A lot of times I wish I could live like that, but I doubt if I could do it.
posted by mike3k at 6:30 PM on April 23, 2010


So he lived there fine without having to farm or have a job? How exactly do you do that? Doesn't it take a lot of food to feed an adult human? I thought it took more than what you could squeeze out of a garden. This makes it sound like all those overworked, ill-nourished subsistence farmers r doin it wrong.
posted by Xezlec at 9:12 PM on April 23, 2010


He raised goats and chickens, tended a bountiful vegetable garden and orchard and stored what he couldn't eat or sell in a root cellar. A lifelong victim of a quarrelsome stomach, he survived largely on what he could grow or make. Homemade yogurt ranked among his proudest achievements.
posted by fixedgear at 4:57 AM on April 24, 2010


OK, I didn't mention everything. So, garden, goats, chickens, orchard. My grandfather had a small plot, somewhere in between a garden and a farm, and a chicken coop. That still didn't seem to be enough. He had retirement money (he worked for Citgo all his life) and I know they bought all kinds of things from the store, especially starchy things like potatoes and flour. I guess this guy must have sold a fair amount of his produce or something.

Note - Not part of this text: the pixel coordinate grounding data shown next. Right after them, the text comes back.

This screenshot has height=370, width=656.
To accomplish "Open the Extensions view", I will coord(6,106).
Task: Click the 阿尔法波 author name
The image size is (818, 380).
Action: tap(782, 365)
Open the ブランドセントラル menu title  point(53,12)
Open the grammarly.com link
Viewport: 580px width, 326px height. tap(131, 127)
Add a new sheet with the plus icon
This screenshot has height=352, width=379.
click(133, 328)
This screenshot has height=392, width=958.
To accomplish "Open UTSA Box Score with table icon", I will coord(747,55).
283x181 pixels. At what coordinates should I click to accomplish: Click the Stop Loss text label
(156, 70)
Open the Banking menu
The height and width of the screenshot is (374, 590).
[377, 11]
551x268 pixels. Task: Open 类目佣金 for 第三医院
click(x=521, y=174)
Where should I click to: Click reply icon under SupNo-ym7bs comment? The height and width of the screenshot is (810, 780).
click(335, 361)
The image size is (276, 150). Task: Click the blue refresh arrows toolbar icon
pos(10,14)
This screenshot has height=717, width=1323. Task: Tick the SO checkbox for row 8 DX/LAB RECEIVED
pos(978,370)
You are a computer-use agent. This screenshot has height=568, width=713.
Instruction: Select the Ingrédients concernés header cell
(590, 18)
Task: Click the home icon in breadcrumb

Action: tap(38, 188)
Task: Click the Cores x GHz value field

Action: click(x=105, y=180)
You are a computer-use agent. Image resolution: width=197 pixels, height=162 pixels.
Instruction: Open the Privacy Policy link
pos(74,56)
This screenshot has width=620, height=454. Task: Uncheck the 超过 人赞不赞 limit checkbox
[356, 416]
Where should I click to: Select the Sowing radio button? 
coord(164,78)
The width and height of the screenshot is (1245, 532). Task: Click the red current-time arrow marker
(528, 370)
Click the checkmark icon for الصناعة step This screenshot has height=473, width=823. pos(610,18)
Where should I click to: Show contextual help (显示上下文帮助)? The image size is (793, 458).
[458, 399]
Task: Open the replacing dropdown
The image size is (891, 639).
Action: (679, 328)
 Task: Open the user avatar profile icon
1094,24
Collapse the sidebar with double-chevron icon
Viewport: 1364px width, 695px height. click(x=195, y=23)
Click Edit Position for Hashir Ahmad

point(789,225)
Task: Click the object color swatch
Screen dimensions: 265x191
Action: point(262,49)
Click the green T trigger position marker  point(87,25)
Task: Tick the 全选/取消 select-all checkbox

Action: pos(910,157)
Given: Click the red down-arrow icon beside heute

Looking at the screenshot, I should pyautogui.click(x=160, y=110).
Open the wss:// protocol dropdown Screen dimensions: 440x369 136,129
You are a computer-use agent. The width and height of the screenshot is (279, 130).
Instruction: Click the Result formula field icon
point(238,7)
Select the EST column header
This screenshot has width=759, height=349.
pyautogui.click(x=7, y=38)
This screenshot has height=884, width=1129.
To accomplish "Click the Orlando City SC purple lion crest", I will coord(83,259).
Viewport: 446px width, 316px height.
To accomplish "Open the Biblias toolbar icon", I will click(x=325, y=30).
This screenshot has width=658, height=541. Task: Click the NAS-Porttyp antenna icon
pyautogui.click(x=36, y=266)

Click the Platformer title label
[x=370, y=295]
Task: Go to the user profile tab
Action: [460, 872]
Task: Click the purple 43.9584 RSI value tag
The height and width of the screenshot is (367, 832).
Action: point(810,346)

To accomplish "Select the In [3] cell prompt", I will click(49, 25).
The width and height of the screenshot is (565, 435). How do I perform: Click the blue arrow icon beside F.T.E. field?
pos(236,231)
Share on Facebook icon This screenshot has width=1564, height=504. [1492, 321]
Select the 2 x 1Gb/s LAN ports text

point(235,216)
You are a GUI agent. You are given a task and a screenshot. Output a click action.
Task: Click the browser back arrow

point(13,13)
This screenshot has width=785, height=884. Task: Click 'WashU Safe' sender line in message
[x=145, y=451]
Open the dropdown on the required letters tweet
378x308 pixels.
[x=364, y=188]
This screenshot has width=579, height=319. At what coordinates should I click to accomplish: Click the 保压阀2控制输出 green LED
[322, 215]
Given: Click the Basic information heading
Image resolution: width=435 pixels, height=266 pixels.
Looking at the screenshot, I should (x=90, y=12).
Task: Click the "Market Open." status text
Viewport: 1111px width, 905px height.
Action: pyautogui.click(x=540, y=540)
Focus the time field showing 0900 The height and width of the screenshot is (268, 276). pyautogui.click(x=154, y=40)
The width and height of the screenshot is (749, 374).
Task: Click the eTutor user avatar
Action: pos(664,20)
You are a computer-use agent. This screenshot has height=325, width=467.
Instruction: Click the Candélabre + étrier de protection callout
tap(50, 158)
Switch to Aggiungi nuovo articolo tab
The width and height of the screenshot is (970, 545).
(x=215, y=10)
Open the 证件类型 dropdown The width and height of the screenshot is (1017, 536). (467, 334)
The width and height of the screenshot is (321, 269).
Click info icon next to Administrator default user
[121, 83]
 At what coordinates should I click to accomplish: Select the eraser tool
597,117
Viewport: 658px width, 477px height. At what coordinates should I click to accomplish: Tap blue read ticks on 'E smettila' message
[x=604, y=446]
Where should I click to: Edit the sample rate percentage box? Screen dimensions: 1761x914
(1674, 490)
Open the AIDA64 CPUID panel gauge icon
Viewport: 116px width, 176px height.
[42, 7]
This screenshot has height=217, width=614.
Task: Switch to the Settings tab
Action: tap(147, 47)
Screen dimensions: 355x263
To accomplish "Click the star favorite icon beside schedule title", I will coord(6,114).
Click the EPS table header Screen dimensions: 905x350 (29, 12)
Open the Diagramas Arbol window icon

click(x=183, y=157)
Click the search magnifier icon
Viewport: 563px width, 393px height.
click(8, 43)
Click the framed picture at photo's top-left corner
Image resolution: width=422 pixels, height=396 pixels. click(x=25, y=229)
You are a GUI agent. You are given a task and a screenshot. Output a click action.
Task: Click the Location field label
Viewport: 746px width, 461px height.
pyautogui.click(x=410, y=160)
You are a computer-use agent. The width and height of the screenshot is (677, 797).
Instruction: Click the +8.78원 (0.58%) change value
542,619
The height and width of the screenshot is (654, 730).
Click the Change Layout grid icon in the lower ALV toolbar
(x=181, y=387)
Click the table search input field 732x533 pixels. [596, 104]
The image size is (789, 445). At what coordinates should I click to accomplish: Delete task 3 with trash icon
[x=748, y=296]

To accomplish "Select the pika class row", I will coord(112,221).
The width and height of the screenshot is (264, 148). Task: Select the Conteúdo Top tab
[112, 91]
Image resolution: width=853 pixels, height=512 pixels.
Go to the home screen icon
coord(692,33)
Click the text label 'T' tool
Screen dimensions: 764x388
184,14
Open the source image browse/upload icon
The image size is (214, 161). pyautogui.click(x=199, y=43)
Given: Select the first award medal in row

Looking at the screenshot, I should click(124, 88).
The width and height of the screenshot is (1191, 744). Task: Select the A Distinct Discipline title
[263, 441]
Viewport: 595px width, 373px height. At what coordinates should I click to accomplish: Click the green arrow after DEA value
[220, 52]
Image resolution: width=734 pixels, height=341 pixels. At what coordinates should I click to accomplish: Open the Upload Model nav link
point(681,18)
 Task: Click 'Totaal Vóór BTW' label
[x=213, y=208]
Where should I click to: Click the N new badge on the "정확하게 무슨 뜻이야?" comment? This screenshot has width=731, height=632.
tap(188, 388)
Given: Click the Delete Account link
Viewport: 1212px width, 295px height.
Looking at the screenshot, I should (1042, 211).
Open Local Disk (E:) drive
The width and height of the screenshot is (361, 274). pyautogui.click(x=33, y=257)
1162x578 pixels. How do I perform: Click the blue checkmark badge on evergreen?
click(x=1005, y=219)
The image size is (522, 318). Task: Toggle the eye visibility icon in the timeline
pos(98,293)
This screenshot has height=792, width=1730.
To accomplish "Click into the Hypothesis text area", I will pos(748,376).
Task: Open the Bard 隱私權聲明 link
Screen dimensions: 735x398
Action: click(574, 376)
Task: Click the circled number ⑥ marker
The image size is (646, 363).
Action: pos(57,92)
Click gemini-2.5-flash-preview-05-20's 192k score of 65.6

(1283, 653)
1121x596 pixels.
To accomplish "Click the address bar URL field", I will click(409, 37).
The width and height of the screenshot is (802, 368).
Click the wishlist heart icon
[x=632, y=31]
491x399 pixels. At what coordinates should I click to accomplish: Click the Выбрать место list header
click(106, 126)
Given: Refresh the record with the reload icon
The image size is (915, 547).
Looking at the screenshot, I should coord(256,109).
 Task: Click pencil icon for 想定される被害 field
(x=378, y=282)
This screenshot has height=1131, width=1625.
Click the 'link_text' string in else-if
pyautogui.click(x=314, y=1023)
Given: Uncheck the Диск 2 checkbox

OTOH, various web sources seem to say 5 or 10 acres should be enough, so maybe my grandfather just kind of sucked at life. Yeah, yeah, runs in the fam, etc.

So if living that way is really that easy, and given that people dislike the hectic pace of civilization so much, why don't more people move out to the mountain states and do this?
posted by Xezlec at 9:03 AM on April 24, 2010


So if living that way is really that easy

Who said it was easy?

and given that people dislike the hectic pace of civilization so much, why don't more people move out to the mountain states and do this?

In my case it is because I am a pussy.
posted by fixedgear at 9:06 AM on April 24, 2010


The reason that more people don't live as hermits in caves is because human-beings are comfort-seeking, social animals, Xezlec.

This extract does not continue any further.